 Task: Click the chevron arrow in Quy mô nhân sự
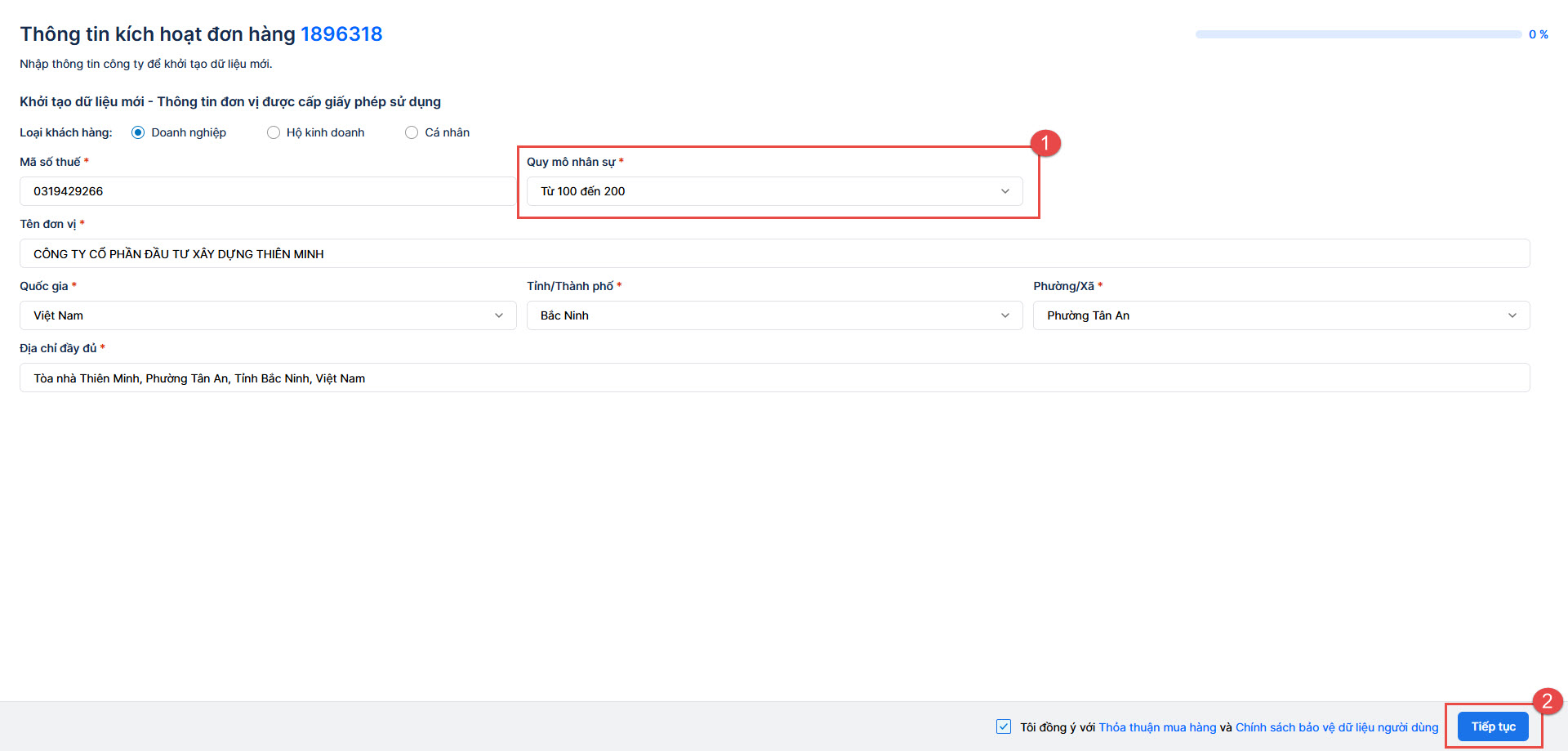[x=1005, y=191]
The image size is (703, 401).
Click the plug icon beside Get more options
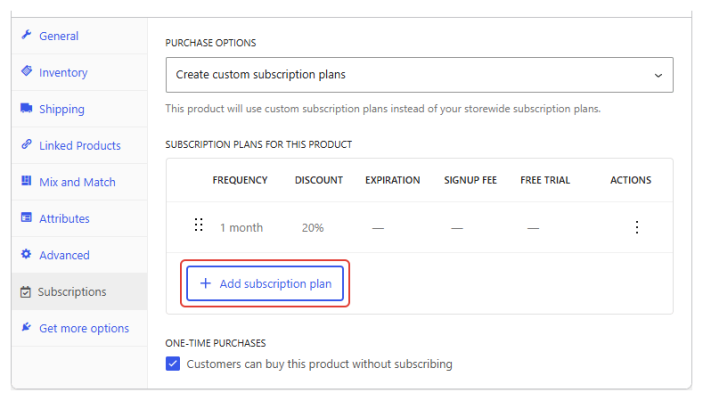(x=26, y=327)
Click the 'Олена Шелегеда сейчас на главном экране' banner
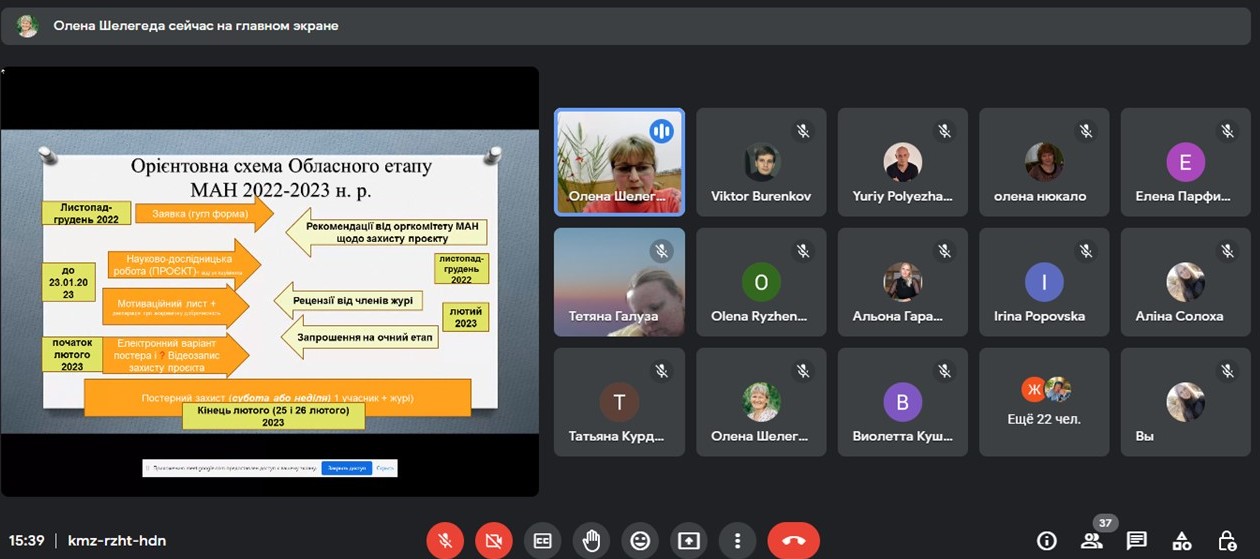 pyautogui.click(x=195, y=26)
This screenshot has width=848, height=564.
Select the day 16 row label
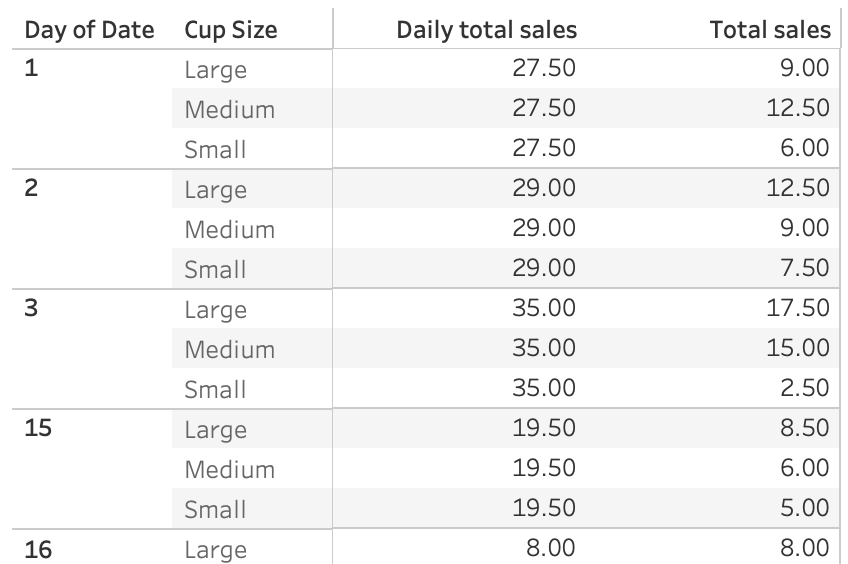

- - - - -

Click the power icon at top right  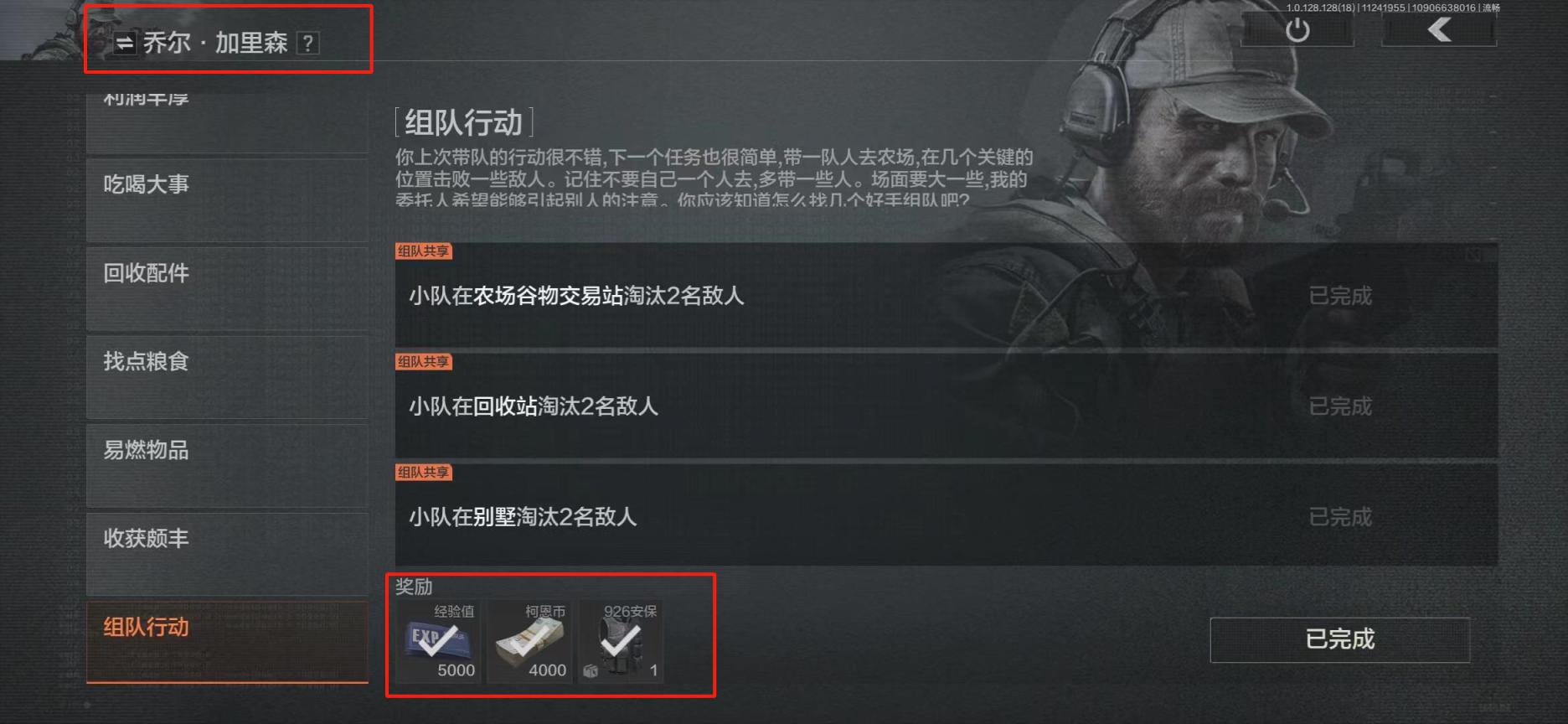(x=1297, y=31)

- - - - -

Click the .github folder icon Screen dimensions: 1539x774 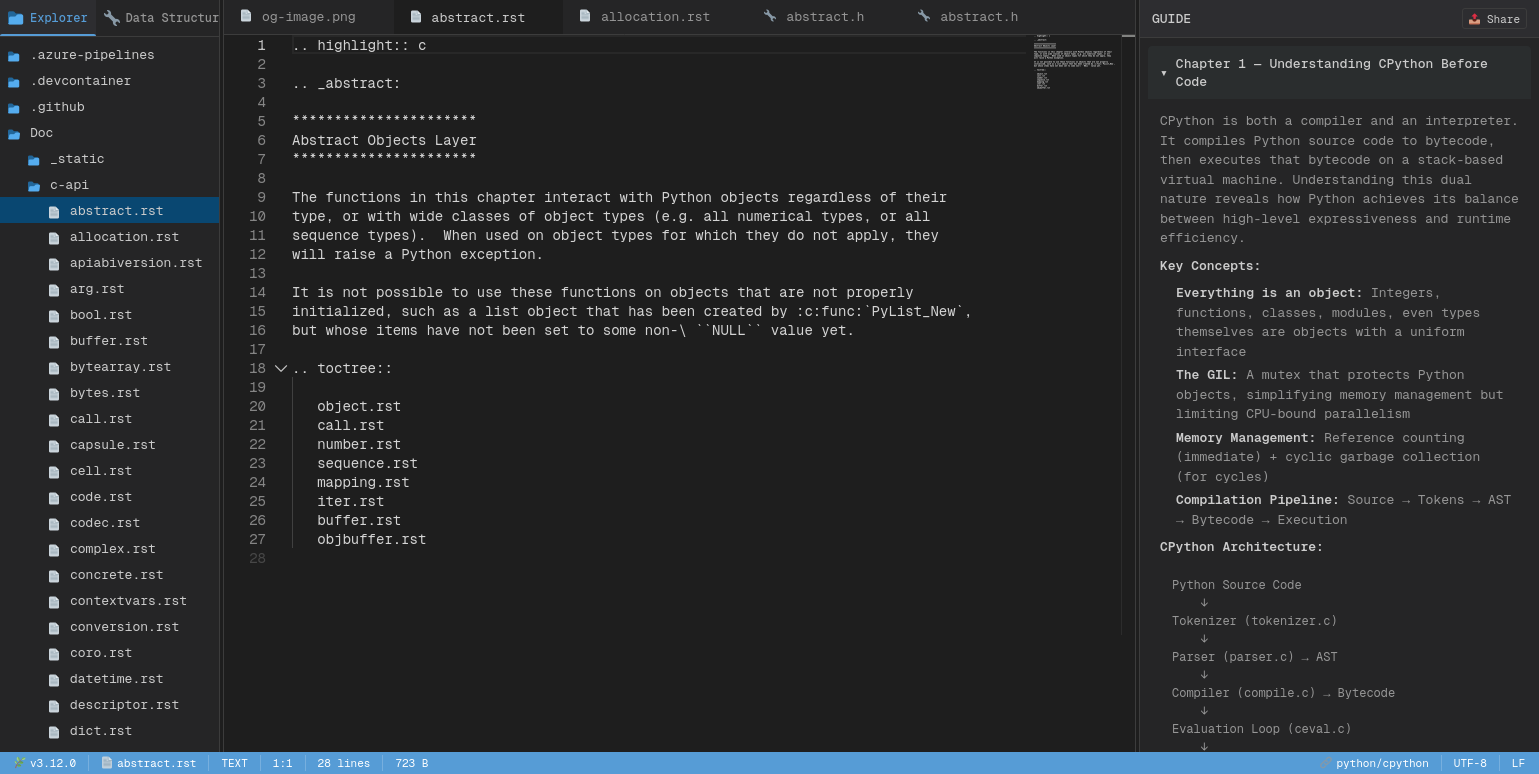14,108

- - - - -

In the entries above, one line contains "This screenshot has width=848, height=564." and another contains "Select the day 16 row label". Reproduce exactly those two lines and the lines between them, nothing else.

This screenshot has width=848, height=564.
Select the day 16 row label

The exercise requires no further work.